Introducing Hashdot

From the summary of Hashdot as published on SourceForge:

Hashdot elevates Java-platform script interpreters to first class status on Unix-like operating systems. It provides a script aware replacement to the stock ‘java’ launcher, and thus avoids numerous issues in using the ‘java’ launcher to bootstrap a script interpreter. All relevant interpreter and JVM options (i.e: Java heap size) may be specified directly in a script header and/or via system profiles, without resorting to environment variables, command line arguments, and the additional wrapper shell scripts needed to maintain them.

There are some interesting aspects to this work. Firstly, Hashdot really needed to be written in C for tight UNIX integration (fork(), dlopen(), prctl(), setsid(), etc.) Though I had developed in C and C++ for many years, it’s been a while, and I was surprised at how cumbersome I now found it.

Its a bit of of an odd predicament to be forced to write C, essentially as glue code between UNIX, java, and a Java-platform script interpreter. When I took on my first large scale java project in the late 90’s (Java 1.1, Netscape Search federation and UI) I reserved the right to do any heavy lifting that was required in C++. Surprisingly, it didn’t come to that then, and only rarely has in the last 10 years. I have spent some time optimizing inner loops in a style of java that looks all too close to C. So here I am writing actual C again, but as glue code rather than for performance reasons, and simply to gain some modest comforts while writing ruby and java for the JVM!

Its doubly odd to be writing C glue code in order to make decidedly incremental and cosmetic improvements to a UNIX, Java, and JRuby stack.
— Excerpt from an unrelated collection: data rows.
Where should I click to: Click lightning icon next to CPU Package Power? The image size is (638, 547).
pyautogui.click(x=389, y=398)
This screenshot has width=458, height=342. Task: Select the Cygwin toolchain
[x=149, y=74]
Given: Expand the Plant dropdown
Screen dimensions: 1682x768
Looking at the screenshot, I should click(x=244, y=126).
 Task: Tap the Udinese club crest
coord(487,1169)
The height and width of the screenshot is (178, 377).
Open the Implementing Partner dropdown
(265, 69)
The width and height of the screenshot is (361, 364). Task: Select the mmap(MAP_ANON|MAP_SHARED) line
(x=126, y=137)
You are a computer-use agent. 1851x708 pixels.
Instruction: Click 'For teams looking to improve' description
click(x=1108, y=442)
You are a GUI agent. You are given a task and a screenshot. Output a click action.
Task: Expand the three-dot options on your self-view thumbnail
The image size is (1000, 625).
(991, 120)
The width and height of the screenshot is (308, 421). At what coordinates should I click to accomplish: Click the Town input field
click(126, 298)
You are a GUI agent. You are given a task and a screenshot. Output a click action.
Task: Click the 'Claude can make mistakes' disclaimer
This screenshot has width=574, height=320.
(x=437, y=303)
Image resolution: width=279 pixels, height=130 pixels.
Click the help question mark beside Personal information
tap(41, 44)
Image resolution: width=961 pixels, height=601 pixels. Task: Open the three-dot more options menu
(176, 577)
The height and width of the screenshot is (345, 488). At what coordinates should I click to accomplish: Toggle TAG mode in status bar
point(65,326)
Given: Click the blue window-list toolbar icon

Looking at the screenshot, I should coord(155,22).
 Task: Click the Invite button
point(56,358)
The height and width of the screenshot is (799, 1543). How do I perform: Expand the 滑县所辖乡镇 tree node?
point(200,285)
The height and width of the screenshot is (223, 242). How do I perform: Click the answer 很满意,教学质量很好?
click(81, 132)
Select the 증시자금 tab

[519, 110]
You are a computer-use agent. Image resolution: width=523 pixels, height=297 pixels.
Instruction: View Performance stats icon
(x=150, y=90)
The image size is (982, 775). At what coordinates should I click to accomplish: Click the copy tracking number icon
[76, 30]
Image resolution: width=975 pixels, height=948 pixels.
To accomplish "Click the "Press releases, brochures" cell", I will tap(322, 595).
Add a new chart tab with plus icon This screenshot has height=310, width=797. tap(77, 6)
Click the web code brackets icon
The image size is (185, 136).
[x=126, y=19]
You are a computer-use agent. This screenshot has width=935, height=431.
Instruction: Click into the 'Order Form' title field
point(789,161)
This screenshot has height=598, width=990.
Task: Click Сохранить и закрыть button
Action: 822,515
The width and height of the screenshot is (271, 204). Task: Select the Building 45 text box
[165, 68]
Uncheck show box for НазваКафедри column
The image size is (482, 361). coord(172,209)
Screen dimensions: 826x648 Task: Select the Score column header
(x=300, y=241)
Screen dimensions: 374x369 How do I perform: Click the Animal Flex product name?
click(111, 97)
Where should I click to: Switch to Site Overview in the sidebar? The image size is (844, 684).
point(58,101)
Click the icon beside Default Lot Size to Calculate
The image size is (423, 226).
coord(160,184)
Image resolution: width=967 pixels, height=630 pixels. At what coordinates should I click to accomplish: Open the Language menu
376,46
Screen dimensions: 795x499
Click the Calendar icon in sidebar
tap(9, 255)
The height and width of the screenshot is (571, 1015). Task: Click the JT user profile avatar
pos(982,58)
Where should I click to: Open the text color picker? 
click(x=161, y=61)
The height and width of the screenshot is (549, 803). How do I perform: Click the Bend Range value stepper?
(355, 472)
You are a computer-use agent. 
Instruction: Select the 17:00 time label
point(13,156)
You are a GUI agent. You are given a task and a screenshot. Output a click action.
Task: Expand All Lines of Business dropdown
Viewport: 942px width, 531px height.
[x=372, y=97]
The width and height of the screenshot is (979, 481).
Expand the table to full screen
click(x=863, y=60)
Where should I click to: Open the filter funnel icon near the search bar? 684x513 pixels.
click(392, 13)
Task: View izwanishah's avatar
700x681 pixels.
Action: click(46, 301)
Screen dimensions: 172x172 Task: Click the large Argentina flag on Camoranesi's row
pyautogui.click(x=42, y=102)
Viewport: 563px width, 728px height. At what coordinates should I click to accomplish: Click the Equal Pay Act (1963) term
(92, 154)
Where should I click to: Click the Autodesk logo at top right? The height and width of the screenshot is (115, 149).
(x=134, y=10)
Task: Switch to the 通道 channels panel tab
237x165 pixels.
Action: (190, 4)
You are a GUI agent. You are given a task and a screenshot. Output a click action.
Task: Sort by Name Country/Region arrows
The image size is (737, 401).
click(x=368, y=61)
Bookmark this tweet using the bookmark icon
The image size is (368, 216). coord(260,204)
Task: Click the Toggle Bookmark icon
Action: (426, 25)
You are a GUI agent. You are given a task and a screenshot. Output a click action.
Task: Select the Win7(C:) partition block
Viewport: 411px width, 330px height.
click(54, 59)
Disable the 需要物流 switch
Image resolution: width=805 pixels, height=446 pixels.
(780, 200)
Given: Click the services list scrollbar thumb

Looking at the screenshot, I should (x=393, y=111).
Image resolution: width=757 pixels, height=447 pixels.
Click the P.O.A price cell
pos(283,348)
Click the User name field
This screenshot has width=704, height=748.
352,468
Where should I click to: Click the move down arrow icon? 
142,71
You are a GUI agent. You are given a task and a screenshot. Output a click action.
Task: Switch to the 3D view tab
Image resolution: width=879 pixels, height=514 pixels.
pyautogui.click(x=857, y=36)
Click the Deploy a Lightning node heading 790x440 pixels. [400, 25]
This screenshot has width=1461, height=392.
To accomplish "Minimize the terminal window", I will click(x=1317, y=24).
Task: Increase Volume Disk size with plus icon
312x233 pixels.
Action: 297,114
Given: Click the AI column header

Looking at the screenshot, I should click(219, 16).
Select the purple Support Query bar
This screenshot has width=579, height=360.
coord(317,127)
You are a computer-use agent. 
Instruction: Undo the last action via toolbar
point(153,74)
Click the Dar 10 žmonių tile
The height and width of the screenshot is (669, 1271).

What if however, the aggregate total of current stack integration warts, annoyances, and complexities might otherwise retard broad acceptance of that stack by any of the UNIX, Java, or Ruby camps? Maybe then it would be worth diving in.

The Stock ‘java’ Launcher

Understanding the why of Hashdot must begin with a problem statement, and the problems begin with the stock ‘java’ launcher command line:

% java -h
Usage: java [-options] class [args...]
           (to execute a class)
   or  java [-options] -jar jarfile [args...]
           (to execute a jar file)

where options include:
    -client       to select the "client" VM
    -server       to select the "server" VM
    -cp <class search path of directories and zip/jar files>
    -classpath <class search path of directories and zip/jar files>
                  A : separated list of directories, JAR archives,
                  and ZIP archives to search for class files.
    -D<name>=<value>
                  set a system property
    ...

Like many before and after, the Java programming language started life as a toy. It must have seemed reasonable at that point, for a user starting a java program via a class’s Main method to effectively link its dependencies by passing -cp on the command line. Anyone using Java in any sort of performance intensive application would know that also setting an appropriate maximum heap size (-Xmx) and, for long lived services, using the -server VM is essentual. All told the following example “command line” is typical for a full production java service:

java -server -Xss512k -Xms32m -Xmx256m -XX:NewSize=16m -Xnoclassgc
-Dsun.net.inetaddr.ttl=30 -Dsun.net.inetaddr.negative.ttl=0
-Djava.util.logging.manager=org.apache.juli.ClassLoaderLogManager
-Djava.util.logging.config.file=/home/david/run/\
  apache-tomcat-5.5.20/conf/logging.properties
-Djava.endorsed.dirs=/home/david/run/apache-tomcat-5.5.20/common/endorsed
-classpath :/home/david/run/apache-tomcat-5.5.20/bin/bootstrap.jar\
  :/home/david/run/apache-tomcat-5.5.20/bin/commons-logging-api.jar
-Dcatalina.base=/home/david/run/apache-tomcat-5.5.20
-Dcatalina.home=/home/david/run/apache-tomcat-5.5.20
-Djava.io.tmpdir=/home/david/run/apache-tomcat-5.5.20/temp
org.apache.catalina.startup.Bootstrap start

Since its rather impractical to type this on the command line, the obvious solution is to write a shell script wrapper that exec’s it. Ironically, by not offering a better facility for process boot strapping, and in the name of portability, Sun pushed developers into writing highly non-portable shell scripts. For a developer starting his career in Java, this was an awkward introduction to (ba)sh scripts. For a complete server such as Tomcat used in the above example, I count 1276 lines of shell script (sh + bat) and a maintenance job in its own right.

Enter JRuby

Scripting languages like ruby, perl, or python have all done a much better job than java in supporting cross-platform portability while also not hamstringing OS, file system, or console operablility. This was but one aspect that drew me to jruby. Would it not be possible to deploy entire, potentially complex, java-based services as easily installed gems and directly executable ruby scripts, rather than the typical amalgam of tarballs, XML config files, and wrapper bash scripts?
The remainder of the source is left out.